__Selected extract__:
35 responses to “Business, Branding and the Art of Storytelling”

  1. Social comments and analytics for this post…

    This post was mentioned on Twitter by remarkablogger: RT @jonathanfields Business, Branding and the Art of Storytelling http://bit.ly/dcwlgA (pls RT)…

  2. […] This post was mentioned on Twitter by remarkablogger, Grant Griffiths, Kim Howard, Jan Martinus, Santi Chacon and others. Santi Chacon said: Business, Branding and the Art of Storytelling: Ever wonder how to make yourself stand out from all the other bus… http://bit.ly/dcwlgA […]

  3. Zadling says:

    I’m a huge fan of incorporating storytelling into marketing material. People love reading a good story. It develops a personal connection between the buyer and seller and establishes an element of trust. People want to believe in someone else and people love hearing a great success story. I’ve included a personal story about how and why I started my company in my about us section. So far it has gotten a lot of positive feedback. Great article!

  4. ami says:

    Great post – I think we often miss out on opportunities to tell our story – even when our story is a good one! I’m talking to a local public radio station about using social media to tell their story, they’ve got so much great stuff to share, and, as you say, telling or crafting the legend can mean having more and better interactions with your audience.

    2 resources I’ve been reading recently that align well with your post: Made to Stick, by the Heath brothers, about communicating in a way that gets your message to ‘stick’ with your target audience and motivates them to take action and The Hero with a Thousand Faces by Joseph Campbell.

  5. JeanPWebster says:

    I LOVE the storytelling analogy. I am going to write my story tonight & see where it takes me. Thanks.

  6. Mary E. Ulrich says:

    Do you have any examples of blogs telling personal stories like you described?

  7. John Sherry says:

    I heartely agree Jonathan. We all love a story (especially a true one) as we see ourselves often reflected in it or relate one of our experiences to the narrative. Above all it supplies a human touch to a business world reminding us all what really matters. I tell my story too simply because I’m the same as those I talk to who have lived through something called life. A sensible piece I really liked and a great fresher approach to the normal business and branding by numbers found elsewhere. Hope there’s more to come!

  8. Hiro Boga says:

    Story is such a powerful way for us to meet each other at the boundary of our differences, only to find ourselves in each other. Thank you for lovely post.

    Hiro

  9. Jonathan,

    This is great stuff, as usual.

    Love the story… get the story and so often overlook the story when writing… yet find myself always relying on them in conversation.

    I have a great authentic back story that landed me here… it’s time I openly share it, tell it like it is.

    It’s what I’m thinking about now… so the timing is perfect.

(Screenshot and document pointing data)
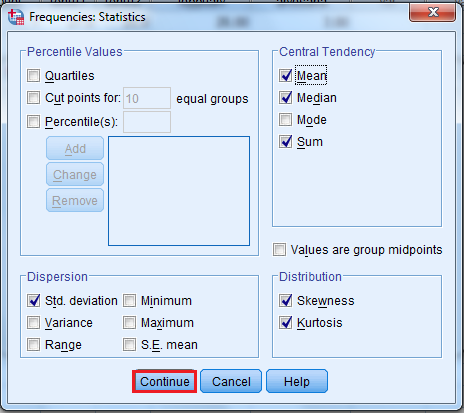464x414 pixels.
Task: Uncheck the Sum checkbox
Action: pos(286,142)
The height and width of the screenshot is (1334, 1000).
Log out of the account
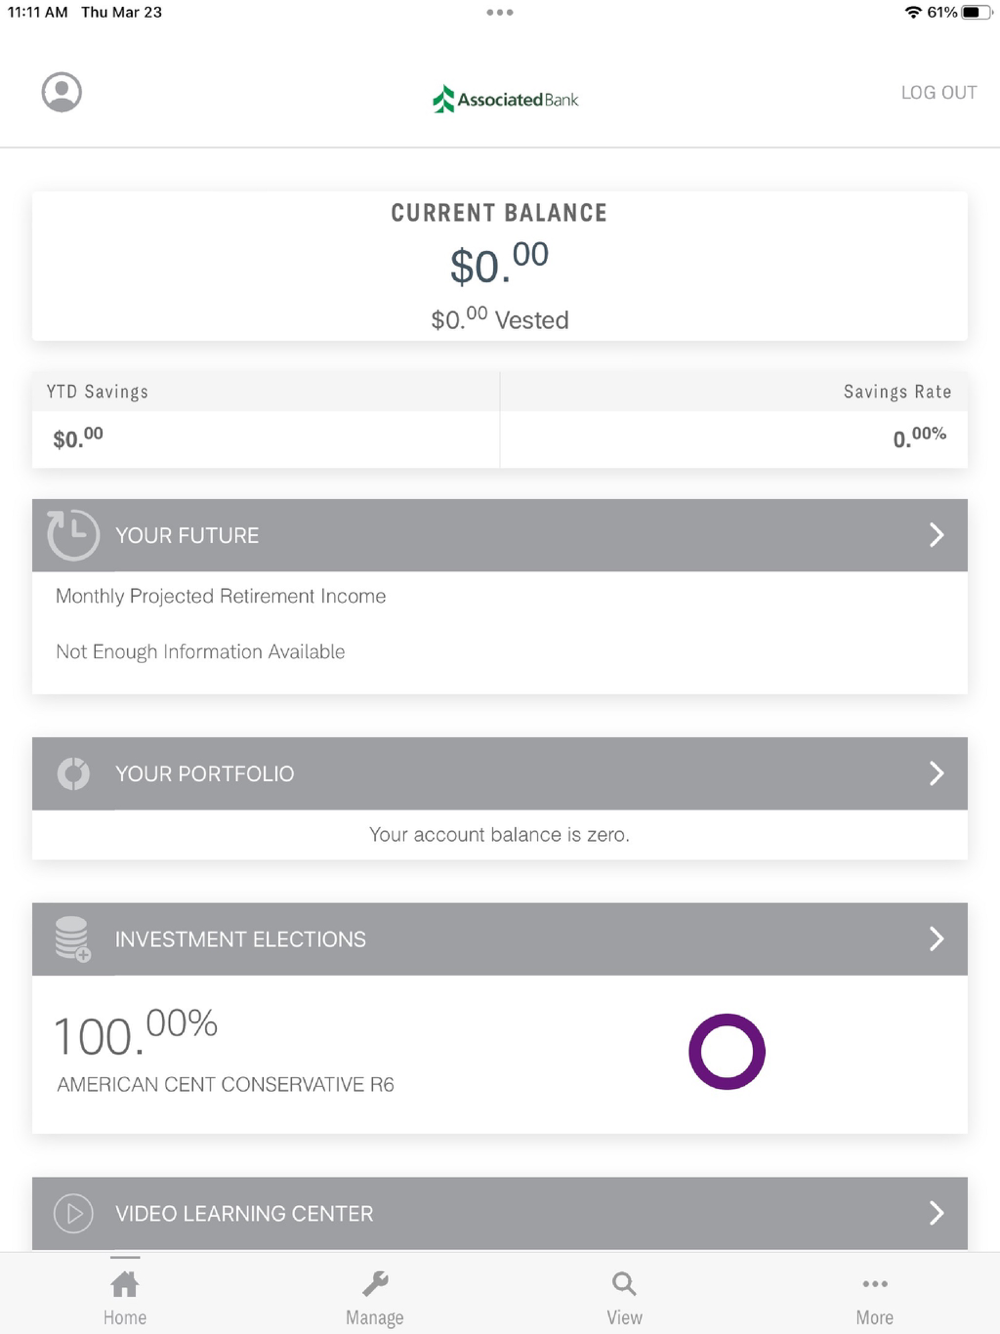(938, 92)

__Task directions__: Continue the comment thread on business, branding and storytelling, shown before the listing, starting right after its last sentence.

__Answer__:
    To Your Life @ Full Strength,
    Shawn

  10. There’s a wonderful book about stories and business by Jim Loehr (who co-wrote The Power of Full Engagement with Tony Schwartz). It’s The Power of Story: Rewrite Your Destiny in Business and in Life.

  11. Queenie says:

    Thanks for sharing. Some great insights I will definitely be putting to use right away.

  12. Tim Danyo says:

    I love the way you linked the classic epic story line to a personal or business brand story line.

    Here’s an idea…. why not create a video that tells your story like this and put it on your “About Us” page? I get so tired of the same old same old. A real story about real people doing amazing things for a true and right endeavor always makes for something to remember and talk about.

    A valuable story is worth sharing.

  13. “One of the most compelling ways to launch and build a business or brand is to create a legend around it.”

    Wow – that’s a powerful concept. Do you have any of your blog posts (or other people’s that do this? I would love to read them. Examples help me.

    Best, Wendy

  14. […] This post was mentioned on Twitter by Dan Schawbel, Jonathan Fields, Jonathan Fields, remarkablogger, Grant Griffiths and others. Grant Griffiths said: Business, Branding and the Art of Storytelling http://bit.ly/dcwlgA by @jonathanfields […]

  15. Megan Zuniga says:

    This is such a brilliant advice! I never thought about it that way. People love stories and they love success stories. Often in marketing school, they teach us the most common ways of how to stand out among your competition http://budurl.com/4qfw It’s always good to find new ways to fascinate the market.
    I remember reading about the book on starbucks, how he started with an old unremarkable shop and now it’s a big coffee empire. And it worked so well for him. It could work for any of us.

  16. Ivan Walsh says:

    Hey Wendy,

    Yaro Starak talks about this quite a bit.

    He suggested that you write a VERY DETAILED timeline of your life’s story and then use this to as the ‘emotional anchor’ that help people connect with your business.

    I wrote a 2500 word article on my site timelining my life story.

    Some of the emails I’ve got have been very interesting, in a nice way 🙂

  17. Great idea this one. We all have an amazing story to share and it connects so deeply with readers.

  18. […] a whole lot more interesting in their eyes. Jonathan Fields had a great post yesterday about business, branding and the art of storytelling that I think intersects really well here. I’d encourage you to give it a read. We’re seeing […]

  19. Great post. We strongly support your ideas here… in fact, we tell people NOT to stand out from the crowd. It’s so undignified to see professionals jumping up and down saying “pick me, pick me.”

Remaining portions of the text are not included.